Viu o filho ser encostado à parede, “tratado como um criminoso”.  Pediu uma justificação “várias vezes”, mas “a resposta foi sempre a mesma: aguarde que o chefe já lhe explica”. Fez o que lhe pediram, só que no final não teve direito a nenhuma satisfação. “Não tiveram respostas nem hão-de ter, porque o miúdo não fez nada”, relata uma das mães que, no último domingo, 4, se viu confrontada “sem poder fazer nada”, com a criminalização do filho. “Tudo isso derivado à cor da pele”, aponta, reforçando a denúncia publicada por Caim Macau no Facebook.

“Para quem não sabe, colaboro com a Associação Cavaleiros de São Brás [situada na Amadora], fazendo serviços de técnico de informática”, introduz Caim, antes de relatar o caso de “abuso/VIOLÊNCIA POLICIAL contra MENORES de IDADE”, que testemunhou no passado fim-de-semana, dias 3 e 4.

“Aproveitei que agora tenho algum tempo para finalmente conhecer a comunidade, e tanto ontem [sábado] como hoje [domingo] estive por lá de visita.

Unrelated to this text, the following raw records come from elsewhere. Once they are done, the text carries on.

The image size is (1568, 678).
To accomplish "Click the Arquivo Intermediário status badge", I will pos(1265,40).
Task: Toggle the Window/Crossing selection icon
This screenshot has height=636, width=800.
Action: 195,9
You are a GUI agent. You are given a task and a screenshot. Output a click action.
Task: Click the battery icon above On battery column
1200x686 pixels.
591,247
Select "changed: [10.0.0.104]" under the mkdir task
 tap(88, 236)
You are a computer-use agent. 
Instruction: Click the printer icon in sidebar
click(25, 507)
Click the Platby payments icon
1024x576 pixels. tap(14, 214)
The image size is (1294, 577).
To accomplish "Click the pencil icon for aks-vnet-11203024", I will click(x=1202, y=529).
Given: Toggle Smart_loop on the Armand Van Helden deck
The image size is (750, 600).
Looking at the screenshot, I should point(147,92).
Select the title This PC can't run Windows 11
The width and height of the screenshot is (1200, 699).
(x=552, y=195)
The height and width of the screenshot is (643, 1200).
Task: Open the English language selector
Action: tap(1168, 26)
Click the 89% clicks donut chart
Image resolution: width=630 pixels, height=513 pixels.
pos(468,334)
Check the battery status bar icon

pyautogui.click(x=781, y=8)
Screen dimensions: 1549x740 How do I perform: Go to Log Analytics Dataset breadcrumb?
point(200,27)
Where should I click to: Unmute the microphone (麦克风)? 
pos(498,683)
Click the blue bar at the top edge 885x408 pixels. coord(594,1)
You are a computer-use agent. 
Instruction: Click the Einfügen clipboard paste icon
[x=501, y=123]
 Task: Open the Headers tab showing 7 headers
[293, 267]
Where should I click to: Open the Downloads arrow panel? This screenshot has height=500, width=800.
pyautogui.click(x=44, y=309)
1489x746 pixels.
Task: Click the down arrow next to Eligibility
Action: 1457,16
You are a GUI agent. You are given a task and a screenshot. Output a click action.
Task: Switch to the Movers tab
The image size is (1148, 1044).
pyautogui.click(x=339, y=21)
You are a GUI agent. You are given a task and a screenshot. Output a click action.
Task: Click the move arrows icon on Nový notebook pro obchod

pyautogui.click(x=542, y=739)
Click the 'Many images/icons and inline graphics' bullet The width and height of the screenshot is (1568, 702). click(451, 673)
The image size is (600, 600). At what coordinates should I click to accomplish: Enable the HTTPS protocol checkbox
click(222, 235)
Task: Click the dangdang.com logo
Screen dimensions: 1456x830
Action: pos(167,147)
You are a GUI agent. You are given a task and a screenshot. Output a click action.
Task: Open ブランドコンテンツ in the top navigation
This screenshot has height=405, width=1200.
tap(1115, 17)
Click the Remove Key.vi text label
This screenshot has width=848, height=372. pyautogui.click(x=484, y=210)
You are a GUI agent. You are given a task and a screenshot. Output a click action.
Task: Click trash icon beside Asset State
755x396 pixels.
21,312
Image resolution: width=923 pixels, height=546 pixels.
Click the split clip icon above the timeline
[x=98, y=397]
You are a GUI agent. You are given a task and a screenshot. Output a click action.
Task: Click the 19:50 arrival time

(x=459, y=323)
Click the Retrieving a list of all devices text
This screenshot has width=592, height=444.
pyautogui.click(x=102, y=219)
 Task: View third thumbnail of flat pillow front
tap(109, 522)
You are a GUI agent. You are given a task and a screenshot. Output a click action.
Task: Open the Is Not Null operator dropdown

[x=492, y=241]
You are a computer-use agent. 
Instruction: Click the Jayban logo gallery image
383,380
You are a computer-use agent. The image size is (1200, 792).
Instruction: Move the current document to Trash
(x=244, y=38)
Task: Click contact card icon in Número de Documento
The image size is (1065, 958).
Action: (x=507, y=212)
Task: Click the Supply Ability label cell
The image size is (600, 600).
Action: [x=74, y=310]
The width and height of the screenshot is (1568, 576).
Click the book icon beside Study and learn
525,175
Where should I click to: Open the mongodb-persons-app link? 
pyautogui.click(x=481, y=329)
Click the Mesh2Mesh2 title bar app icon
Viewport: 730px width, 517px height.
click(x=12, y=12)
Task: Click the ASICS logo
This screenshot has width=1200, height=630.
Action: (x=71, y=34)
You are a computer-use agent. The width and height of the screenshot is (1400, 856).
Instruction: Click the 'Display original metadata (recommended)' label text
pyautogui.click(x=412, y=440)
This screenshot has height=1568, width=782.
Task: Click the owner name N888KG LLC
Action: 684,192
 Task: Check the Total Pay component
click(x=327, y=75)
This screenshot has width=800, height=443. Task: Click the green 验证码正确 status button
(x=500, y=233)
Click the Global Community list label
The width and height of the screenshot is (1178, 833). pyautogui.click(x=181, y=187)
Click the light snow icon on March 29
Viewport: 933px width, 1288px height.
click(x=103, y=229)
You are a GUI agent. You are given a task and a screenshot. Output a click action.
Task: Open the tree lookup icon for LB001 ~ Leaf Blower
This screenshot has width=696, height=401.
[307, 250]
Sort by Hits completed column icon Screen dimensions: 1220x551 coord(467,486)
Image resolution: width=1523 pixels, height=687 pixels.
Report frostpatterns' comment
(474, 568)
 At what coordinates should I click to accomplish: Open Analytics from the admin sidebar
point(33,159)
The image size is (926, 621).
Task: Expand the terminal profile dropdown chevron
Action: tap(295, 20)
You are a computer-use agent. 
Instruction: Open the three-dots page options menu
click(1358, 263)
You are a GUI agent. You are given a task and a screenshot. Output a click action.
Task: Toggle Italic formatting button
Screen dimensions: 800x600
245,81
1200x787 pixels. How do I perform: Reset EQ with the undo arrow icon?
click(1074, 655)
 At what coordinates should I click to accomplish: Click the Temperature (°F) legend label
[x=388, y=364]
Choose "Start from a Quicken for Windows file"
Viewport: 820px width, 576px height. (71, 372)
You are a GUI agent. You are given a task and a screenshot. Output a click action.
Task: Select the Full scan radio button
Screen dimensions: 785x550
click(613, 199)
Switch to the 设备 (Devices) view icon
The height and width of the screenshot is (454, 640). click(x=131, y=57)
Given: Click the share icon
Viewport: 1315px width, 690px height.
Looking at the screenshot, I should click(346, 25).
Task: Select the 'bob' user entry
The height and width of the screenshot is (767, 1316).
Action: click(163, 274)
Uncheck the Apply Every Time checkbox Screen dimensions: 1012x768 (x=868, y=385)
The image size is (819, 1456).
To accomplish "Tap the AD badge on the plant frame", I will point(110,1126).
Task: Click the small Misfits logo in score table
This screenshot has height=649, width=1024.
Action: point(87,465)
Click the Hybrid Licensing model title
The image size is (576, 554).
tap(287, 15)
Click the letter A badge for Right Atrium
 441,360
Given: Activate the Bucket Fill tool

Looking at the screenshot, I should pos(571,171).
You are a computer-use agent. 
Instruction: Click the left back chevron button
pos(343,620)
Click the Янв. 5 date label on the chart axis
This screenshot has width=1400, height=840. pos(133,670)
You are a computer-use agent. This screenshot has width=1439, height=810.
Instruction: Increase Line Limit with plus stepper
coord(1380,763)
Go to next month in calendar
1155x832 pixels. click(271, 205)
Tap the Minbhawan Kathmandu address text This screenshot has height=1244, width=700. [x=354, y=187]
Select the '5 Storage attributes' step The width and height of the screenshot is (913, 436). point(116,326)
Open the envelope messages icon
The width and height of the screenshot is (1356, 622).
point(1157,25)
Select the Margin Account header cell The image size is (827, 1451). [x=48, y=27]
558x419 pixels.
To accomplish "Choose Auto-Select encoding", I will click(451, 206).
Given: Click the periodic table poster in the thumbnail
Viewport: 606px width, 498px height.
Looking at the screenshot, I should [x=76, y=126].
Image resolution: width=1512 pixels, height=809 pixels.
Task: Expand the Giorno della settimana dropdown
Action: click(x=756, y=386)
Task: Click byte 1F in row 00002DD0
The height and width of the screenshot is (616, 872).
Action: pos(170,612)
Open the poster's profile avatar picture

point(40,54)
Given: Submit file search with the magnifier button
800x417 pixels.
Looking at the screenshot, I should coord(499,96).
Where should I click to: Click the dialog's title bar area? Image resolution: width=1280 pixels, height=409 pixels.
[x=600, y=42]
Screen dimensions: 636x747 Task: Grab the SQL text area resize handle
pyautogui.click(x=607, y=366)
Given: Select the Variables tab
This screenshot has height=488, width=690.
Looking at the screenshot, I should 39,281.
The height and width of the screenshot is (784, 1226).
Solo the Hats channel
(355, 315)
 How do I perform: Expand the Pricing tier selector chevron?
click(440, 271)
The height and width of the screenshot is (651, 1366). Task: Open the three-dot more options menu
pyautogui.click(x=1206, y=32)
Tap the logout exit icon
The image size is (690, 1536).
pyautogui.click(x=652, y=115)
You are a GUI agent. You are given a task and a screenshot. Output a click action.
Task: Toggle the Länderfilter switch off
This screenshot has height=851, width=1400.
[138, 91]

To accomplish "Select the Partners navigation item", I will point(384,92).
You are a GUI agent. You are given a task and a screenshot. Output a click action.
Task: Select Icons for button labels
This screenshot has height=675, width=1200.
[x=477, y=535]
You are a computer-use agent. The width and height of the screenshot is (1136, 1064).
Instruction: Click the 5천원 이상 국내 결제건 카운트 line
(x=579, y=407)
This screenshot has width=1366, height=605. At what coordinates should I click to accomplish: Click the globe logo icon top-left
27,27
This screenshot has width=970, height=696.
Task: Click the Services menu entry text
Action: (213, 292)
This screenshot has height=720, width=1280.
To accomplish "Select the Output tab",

Foram dois dias de uma experiência enriquecedora, a conhecer as pessoas dos bairros, a conversar com elas”, descreve o desenvolvedor de software e mestrando em Engenharia Informática.

Destacando o “espírito de comunidade” que encontrou nessa deslocação, marcada pela celebração do aniversário da Independência de Cabo Verde, Caim nota que “enquanto esperava por malta da associação” nunca lhe faltou companhia. “Havia gente dali a meter conversa comigo, a cumprimentar-me sem conhecer”.

A experiência acabou, contudo, por deixar um sabor amargo.

“Ouço muitas vezes falar dos problemas de segurança nestes bairros com uma grande maioria de pessoas negras”, admite Caim, acrescentando: “Sim, senti-me inseguro… a partir do momento em que chegou a polícia”.

Incitamento policial a violência?

Com o aparato de meios que tem marcado as intervenções na periferia, a presença policial avançou com “uma parada de carros e carrinhas, agentes musculados e armados com caçadeiras, escudos, cassetetes…”.

Segundo relata Caim, quando se apercebeu da operação, os efectivos “tinham acabado de encostar à parede um grupo de miúdos claramente menores de idade, e tratados como criminosos violentos por não terem a identificação com eles”.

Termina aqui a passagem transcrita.